Exercise goal => Can you lay out the records below as a Markdown table with the columns Step and Content, one numbered row per line, beginning at the line that has "Screen dimensions: 1200x675" and stopping after the one that has "Action: pyautogui.click(x=24, y=200)"? Skip blank lines and leave the pictures out.

Source records =>
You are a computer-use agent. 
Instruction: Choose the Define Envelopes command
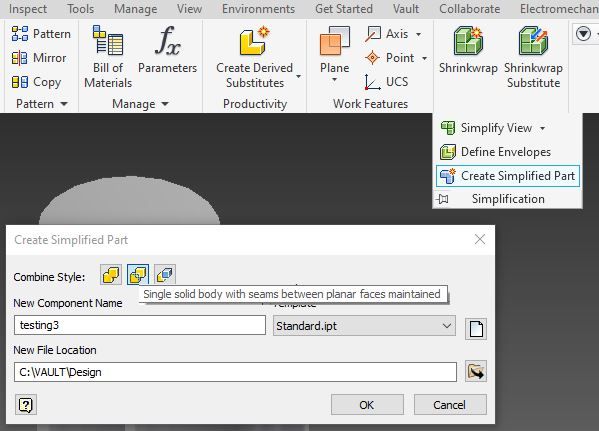(495, 152)
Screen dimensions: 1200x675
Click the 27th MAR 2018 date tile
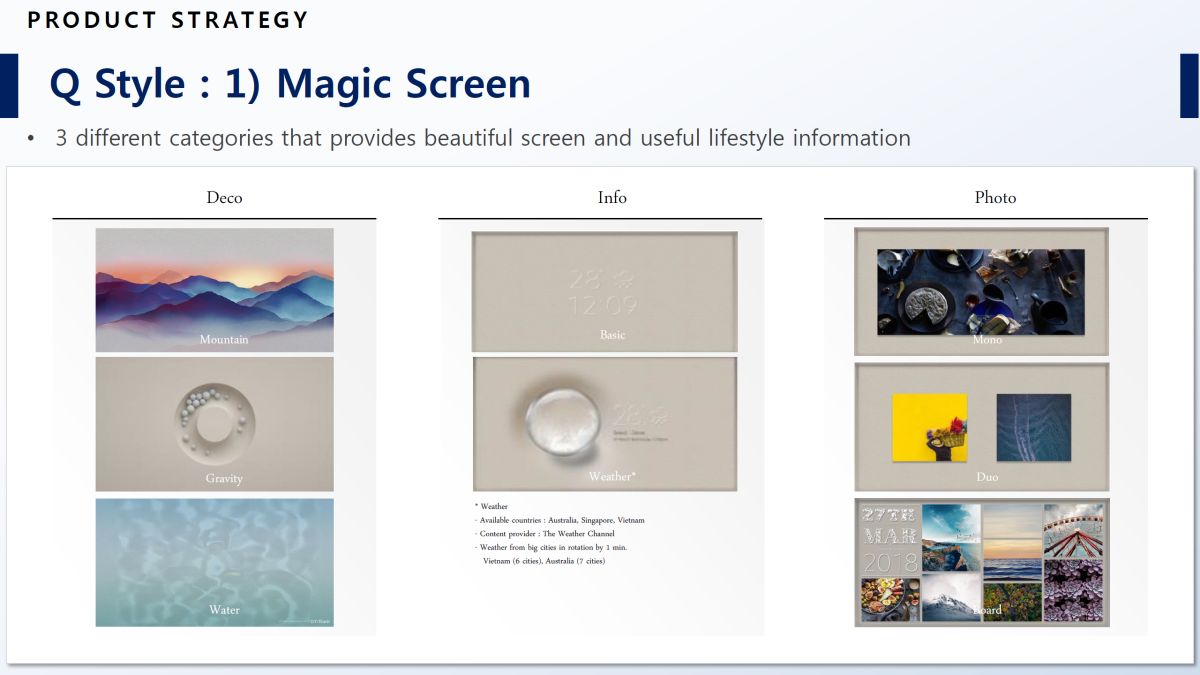pyautogui.click(x=889, y=538)
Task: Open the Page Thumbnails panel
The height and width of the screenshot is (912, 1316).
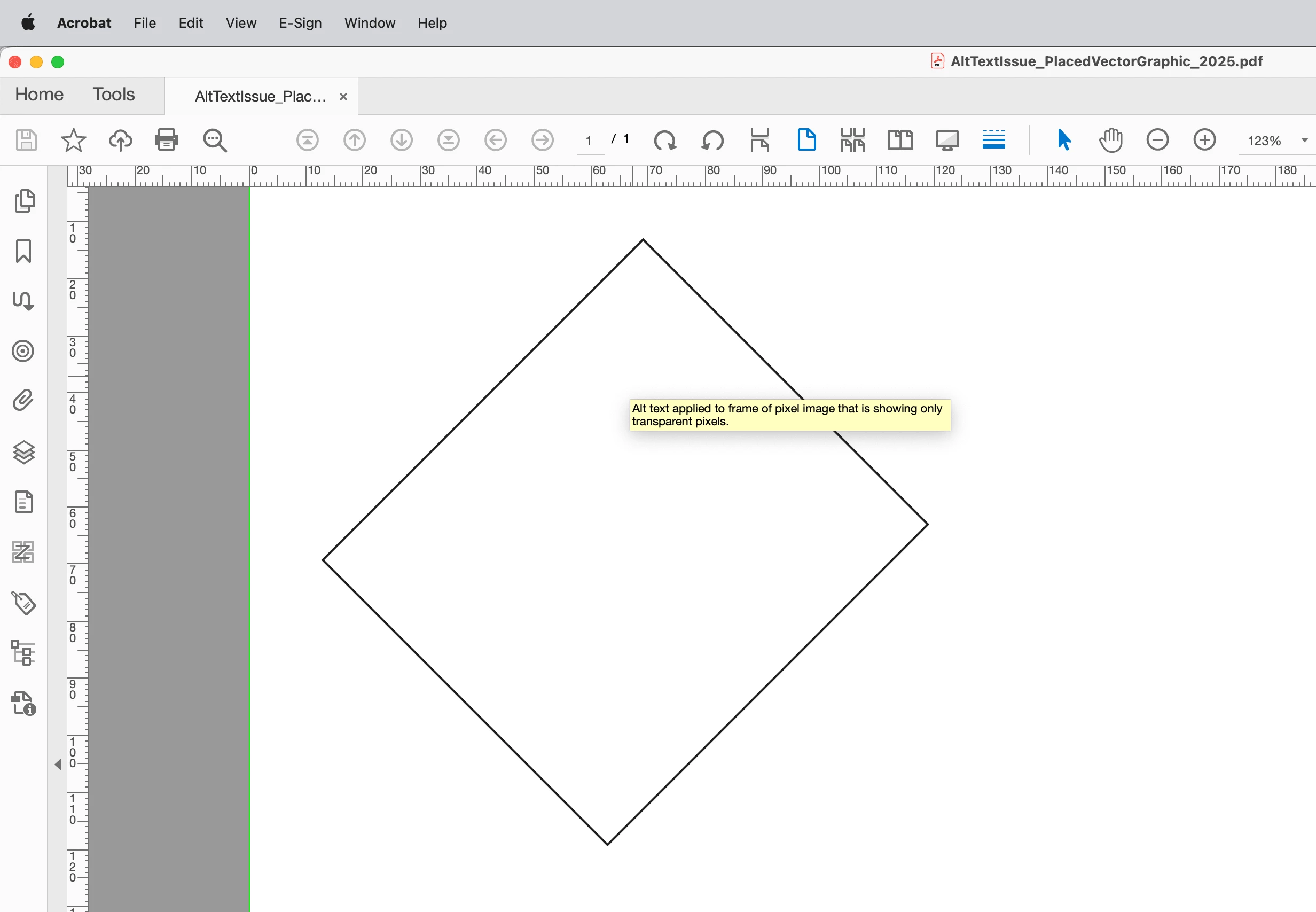Action: pyautogui.click(x=24, y=200)
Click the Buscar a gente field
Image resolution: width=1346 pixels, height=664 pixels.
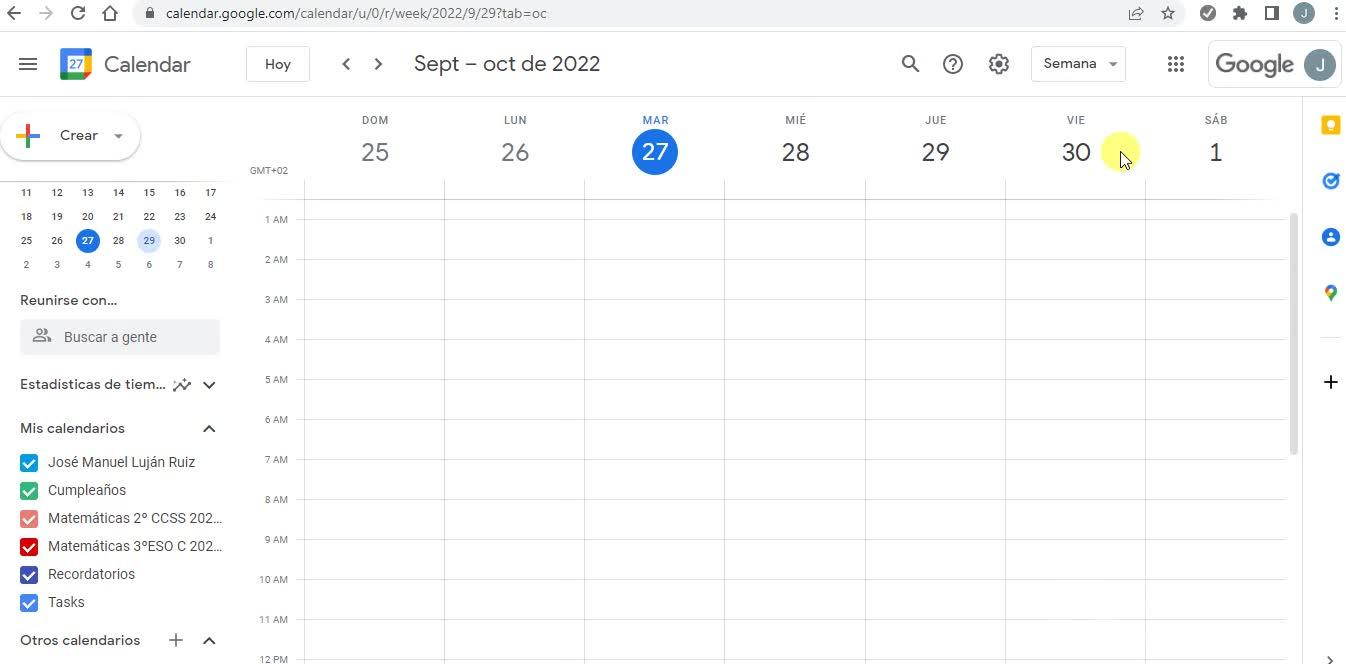(120, 337)
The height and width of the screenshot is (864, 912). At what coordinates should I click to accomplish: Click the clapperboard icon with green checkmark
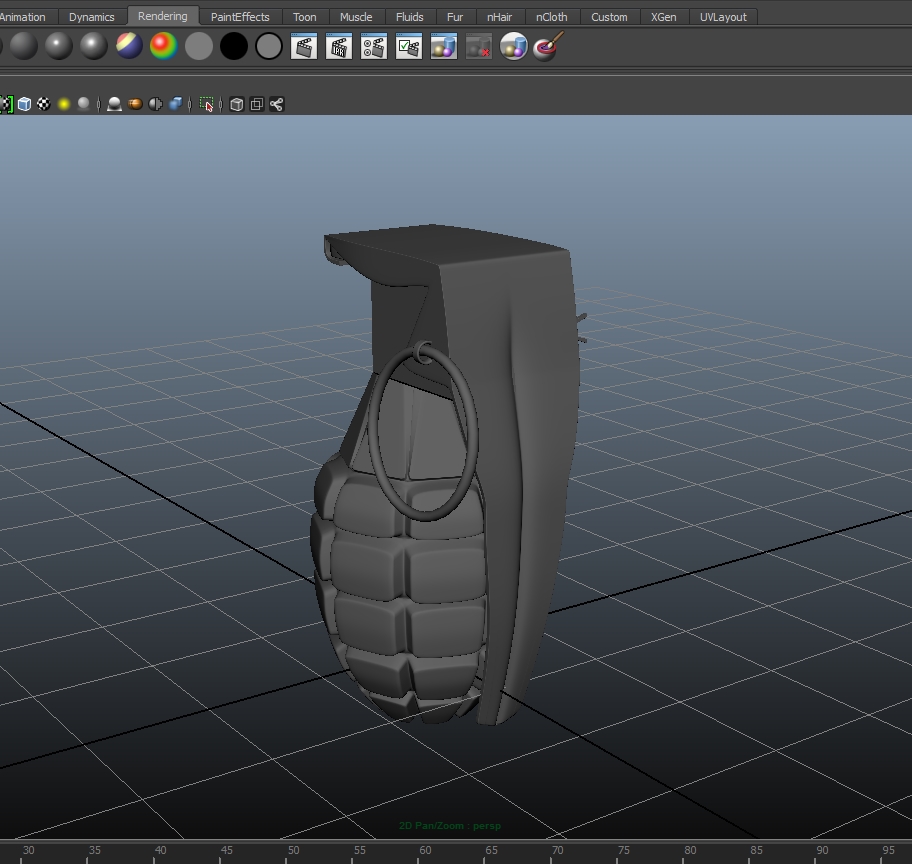(408, 46)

Exercise response =>
| Step | Content |
|---|---|
| 1 | Screen dimensions: 1200x675 |
| 2 | Click the 27th MAR 2018 date tile |
| 3 | pyautogui.click(x=889, y=538) |
| 4 | Task: Open the Page Thumbnails panel |
| 5 | The height and width of the screenshot is (912, 1316). |
| 6 | Action: pyautogui.click(x=24, y=200) |